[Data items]
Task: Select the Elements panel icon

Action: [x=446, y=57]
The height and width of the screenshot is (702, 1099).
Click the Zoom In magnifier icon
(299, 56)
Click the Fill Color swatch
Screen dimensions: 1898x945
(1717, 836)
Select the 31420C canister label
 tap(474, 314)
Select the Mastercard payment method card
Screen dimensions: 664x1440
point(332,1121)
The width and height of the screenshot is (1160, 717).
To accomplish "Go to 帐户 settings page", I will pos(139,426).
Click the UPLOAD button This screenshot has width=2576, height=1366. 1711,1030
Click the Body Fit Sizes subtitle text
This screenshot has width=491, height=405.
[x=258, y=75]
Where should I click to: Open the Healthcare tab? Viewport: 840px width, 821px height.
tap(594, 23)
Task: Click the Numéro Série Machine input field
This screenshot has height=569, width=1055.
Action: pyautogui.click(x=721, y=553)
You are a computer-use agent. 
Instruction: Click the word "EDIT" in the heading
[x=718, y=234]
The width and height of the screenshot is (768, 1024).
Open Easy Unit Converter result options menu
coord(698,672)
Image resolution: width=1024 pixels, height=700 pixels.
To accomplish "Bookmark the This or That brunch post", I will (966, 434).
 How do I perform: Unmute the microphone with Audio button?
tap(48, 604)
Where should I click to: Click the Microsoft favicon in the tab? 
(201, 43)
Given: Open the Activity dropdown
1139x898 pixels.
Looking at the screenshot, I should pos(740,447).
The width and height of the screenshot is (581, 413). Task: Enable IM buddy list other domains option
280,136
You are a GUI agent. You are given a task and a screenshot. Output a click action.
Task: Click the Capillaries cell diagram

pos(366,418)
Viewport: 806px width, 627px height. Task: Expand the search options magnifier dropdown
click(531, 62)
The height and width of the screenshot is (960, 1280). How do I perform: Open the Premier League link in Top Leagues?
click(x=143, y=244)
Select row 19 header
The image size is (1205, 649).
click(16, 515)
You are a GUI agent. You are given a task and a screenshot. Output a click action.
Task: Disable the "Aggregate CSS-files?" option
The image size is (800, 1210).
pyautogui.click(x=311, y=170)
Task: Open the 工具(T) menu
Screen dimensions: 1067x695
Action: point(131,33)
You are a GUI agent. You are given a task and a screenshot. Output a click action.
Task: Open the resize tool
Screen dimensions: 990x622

(What the exercise asks) Print the line that contains "The width and height of the screenshot is (768, 1024).", then every later line of the entries above up to and including the last, all exactly as written.

(Written response)
The width and height of the screenshot is (768, 1024).
Open Easy Unit Converter result options menu
coord(698,672)
Image resolution: width=1024 pixels, height=700 pixels.
To accomplish "Bookmark the This or That brunch post", I will (966, 434).
 How do I perform: Unmute the microphone with Audio button?
tap(48, 604)
Where should I click to: Click the Microsoft favicon in the tab? 
(201, 43)
Given: Open the Activity dropdown
1139x898 pixels.
Looking at the screenshot, I should pos(740,447).
The width and height of the screenshot is (581, 413). Task: Enable IM buddy list other domains option
280,136
You are a GUI agent. You are given a task and a screenshot. Output a click action.
Task: Click the Capillaries cell diagram

pos(366,418)
Viewport: 806px width, 627px height. Task: Expand the search options magnifier dropdown
click(531, 62)
The height and width of the screenshot is (960, 1280). How do I perform: Open the Premier League link in Top Leagues?
click(x=143, y=244)
Select row 19 header
The image size is (1205, 649).
click(16, 515)
You are a GUI agent. You are given a task and a screenshot. Output a click action.
Task: Disable the "Aggregate CSS-files?" option
The image size is (800, 1210).
pyautogui.click(x=311, y=170)
Task: Open the 工具(T) menu
Screen dimensions: 1067x695
Action: point(131,33)
You are a GUI agent. You are given a task and a screenshot. Output a click action.
Task: Open the resize tool
Screen dimensions: 990x622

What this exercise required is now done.